Se você é assíduo na internet ou é telespectador do Big Brother Brasil, com certeza já deve ter ouvido falar recentemente sobre o cancelamento. O termo, muito utilizado nas redes sociais, começou há muitos anos como uma forma de chamar a atenção para causas como justiça social e preservação ambiental. Uma verdadeira forma de amplificação da voz e de forçar ações políticas de marcas ou figuras públicas.
Funciona da seguinte forma: Um usuário de mídias sociais, tais como Twiiter, Facebook, Instagram, presencia ou visualiza, mesmo online, algo que considera errado, registra em vídeo, foto, ou salva o que foi publicado e posta em sua conta, marcando a empresa empregadora do denunciado e autoridades públicas ou outros influenciadores digitais que possam amplificar o alcance da mensagem. Em alguns minutos a postagem se espalha e, como em muitos casos, viraliza, multiplicando sua visualização.
O cancelamento é diferente da trollagem típica de internet, eventualmente com insultos coordenados, frequente em disputas de opinião entre usuários das redes. O “cancelamento” é um ataque à reputação que ameaça o emprego e os meios de subsistência atuais e futuros do cancelado.
Segundo o psicólogo clínico e hospitalar e também especialista em comportamento suicida e Tanatologia, Victor Santos, o cancelamento é um ato de exclusão que iniciou muito antes da existência das redes sociais.
“O cancelamento é um ato de exclusão. Antes mesmo de existir redes sociais, por exemplo, já acontecia nos grupos de escola, faculdade, amigos ou familiares, onde se alguém apresentasse um comportamento que fosse considerado inapropriado, logo era excluído. Hoje esse cancelamento acontece de forma mais exposta, em decorrência da tecnologia.” afirma.
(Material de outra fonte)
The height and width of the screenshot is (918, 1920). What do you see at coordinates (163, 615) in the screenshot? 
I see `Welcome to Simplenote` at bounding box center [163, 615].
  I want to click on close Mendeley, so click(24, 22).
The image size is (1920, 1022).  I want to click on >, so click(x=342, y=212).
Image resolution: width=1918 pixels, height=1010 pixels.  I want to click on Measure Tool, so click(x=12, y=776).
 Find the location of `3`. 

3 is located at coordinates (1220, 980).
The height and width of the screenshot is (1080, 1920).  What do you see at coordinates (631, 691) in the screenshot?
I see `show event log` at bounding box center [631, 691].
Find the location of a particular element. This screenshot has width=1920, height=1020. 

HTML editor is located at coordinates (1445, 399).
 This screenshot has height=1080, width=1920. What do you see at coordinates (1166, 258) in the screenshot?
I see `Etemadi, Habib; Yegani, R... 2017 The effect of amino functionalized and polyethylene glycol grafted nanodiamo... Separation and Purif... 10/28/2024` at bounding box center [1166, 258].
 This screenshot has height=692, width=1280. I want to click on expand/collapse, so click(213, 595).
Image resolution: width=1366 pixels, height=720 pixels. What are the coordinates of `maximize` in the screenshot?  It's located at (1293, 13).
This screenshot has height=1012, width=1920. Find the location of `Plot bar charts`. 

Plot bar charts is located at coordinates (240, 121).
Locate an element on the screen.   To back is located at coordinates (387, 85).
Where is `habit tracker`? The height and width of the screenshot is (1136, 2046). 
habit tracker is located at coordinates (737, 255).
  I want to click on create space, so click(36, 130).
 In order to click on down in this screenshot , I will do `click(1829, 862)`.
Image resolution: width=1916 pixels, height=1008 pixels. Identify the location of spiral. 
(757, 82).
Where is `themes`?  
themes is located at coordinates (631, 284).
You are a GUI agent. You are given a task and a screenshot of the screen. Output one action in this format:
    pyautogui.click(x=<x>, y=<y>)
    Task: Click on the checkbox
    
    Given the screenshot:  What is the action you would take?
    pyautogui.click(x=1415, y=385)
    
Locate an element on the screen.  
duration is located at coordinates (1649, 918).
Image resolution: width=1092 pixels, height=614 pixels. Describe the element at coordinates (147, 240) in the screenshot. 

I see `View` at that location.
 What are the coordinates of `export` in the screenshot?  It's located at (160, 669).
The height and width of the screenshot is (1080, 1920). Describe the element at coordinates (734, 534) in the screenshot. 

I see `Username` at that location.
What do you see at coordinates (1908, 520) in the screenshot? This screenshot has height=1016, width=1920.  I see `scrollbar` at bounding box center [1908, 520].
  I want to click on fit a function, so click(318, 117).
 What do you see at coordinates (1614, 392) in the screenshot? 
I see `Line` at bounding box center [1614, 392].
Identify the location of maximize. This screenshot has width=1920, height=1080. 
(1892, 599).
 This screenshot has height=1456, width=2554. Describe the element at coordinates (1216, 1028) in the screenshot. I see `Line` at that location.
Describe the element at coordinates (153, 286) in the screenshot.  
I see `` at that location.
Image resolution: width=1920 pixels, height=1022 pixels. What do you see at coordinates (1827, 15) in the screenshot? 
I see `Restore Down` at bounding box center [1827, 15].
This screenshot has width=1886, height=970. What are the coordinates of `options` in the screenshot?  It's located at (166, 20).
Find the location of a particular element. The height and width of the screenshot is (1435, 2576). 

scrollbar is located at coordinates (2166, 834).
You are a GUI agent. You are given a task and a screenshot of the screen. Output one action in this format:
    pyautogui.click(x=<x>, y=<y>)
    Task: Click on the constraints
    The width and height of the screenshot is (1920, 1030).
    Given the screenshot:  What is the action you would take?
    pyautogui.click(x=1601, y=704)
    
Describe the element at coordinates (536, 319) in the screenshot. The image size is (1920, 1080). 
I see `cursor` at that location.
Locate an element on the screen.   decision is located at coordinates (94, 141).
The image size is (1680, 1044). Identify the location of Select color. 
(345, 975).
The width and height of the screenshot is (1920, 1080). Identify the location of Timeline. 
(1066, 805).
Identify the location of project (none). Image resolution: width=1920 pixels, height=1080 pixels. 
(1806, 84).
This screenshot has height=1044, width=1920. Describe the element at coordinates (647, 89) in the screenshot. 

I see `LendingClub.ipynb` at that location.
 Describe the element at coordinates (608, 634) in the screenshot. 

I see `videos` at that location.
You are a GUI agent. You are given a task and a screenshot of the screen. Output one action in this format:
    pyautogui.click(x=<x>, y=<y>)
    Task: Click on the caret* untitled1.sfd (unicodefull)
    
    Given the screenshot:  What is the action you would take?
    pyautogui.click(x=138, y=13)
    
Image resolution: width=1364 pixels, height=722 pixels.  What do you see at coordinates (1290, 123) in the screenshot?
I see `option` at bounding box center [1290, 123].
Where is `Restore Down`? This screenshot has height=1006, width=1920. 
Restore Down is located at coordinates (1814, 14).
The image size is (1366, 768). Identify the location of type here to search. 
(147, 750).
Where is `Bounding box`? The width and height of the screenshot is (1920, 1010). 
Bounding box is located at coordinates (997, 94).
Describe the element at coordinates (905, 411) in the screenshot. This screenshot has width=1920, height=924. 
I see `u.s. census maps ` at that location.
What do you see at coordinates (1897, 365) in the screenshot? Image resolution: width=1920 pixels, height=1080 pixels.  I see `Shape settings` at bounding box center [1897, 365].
O psicólogo alerta ainda para a dificuldade que as pessoas tem de lidar com os erros, principalmente nas redes sociais, onde tudo parece ser perfeito e quando ocorre o menor sinal de erro ou imperfeição, a pessoa á anulada.
“A rede social é um mundo de filtros, de exagero da perfeição e isso é buscado por uma necessidade de confirmação. Muitas vezes misturamos tudo dentro desse universo, pois é difícil fazer uma separação emocional.” ressalta Victor.
Como surgiu a ‘cultura do cancelamento’ e quais as consequências?
Esse fenômeno das redes sociais não é exatamente recente. Ser cancelado se tornou o medo do século. E não é para menos. Sobram exemplos de carreiras destruídas e empresas que viram seus lucros caírem a quase zero por posicionamentos que hoje em dia não são mais aceitos.
A cultura já era conhecida nos Estados Unidos e hoje vai muito além das personalidades, alcança pessoas anônimas também. No Brasil, frequentemente, tem como alvo as pessoas famosas. Dois exemplos recentes de cancelamento foram o da blogueira Gabriela Pugliesi. Depois de postar imagens de uma festa que deu em sua casa, em abril, em meio a uma quarentena por conta da epidemia de Coronavírus, uma multidão online passou a cobrar as marcas que a patrocinavam para que rescindissem os contratos de publicidade com ela. Pugliesi perdeu pelo menos cinco contratos e seu prejuízo teria superado os R$ 2 milhões.
Nos últimos dias também conhecemos o caso da Karol Conká, a artista foi acusada de impor, por diversas vezes, pressão psicológica sobre alguns participantes do programa. O público, por sua vez, se uniu com o objetivo de tirar a curitibana do reality. Enquanto a ‘mamacita’ cancelava participantes dentro da casa, aqui fora sua carreira se dissolvia. Seu ‘cancelamento’, contudo, ultrapassou o limite profissional, e prejuízo não ficou apenas nos números e cifras. Foram criadas diversas páginas de ódio a Karol, muitas repletas de ofensas racistas. A família da cantora, em especial seu filho menor de idade, sofreu ameaças de morte.
“É necessário ter uma pouco mais de tranquilidade e sabedoria para entender com mais profundidade as coisas, pois vivemos em uma era muito superficial. Se não tomamos cuidado com quem está sendo cancelado ou com nós mesmos que podemos estar no papel do cancelador, podemos estar correndo riscos de saúde mental, como ansiedade, depressão, isolamento, perda de significado existência ou até um comportamento suicida.” afirma o psicólogo.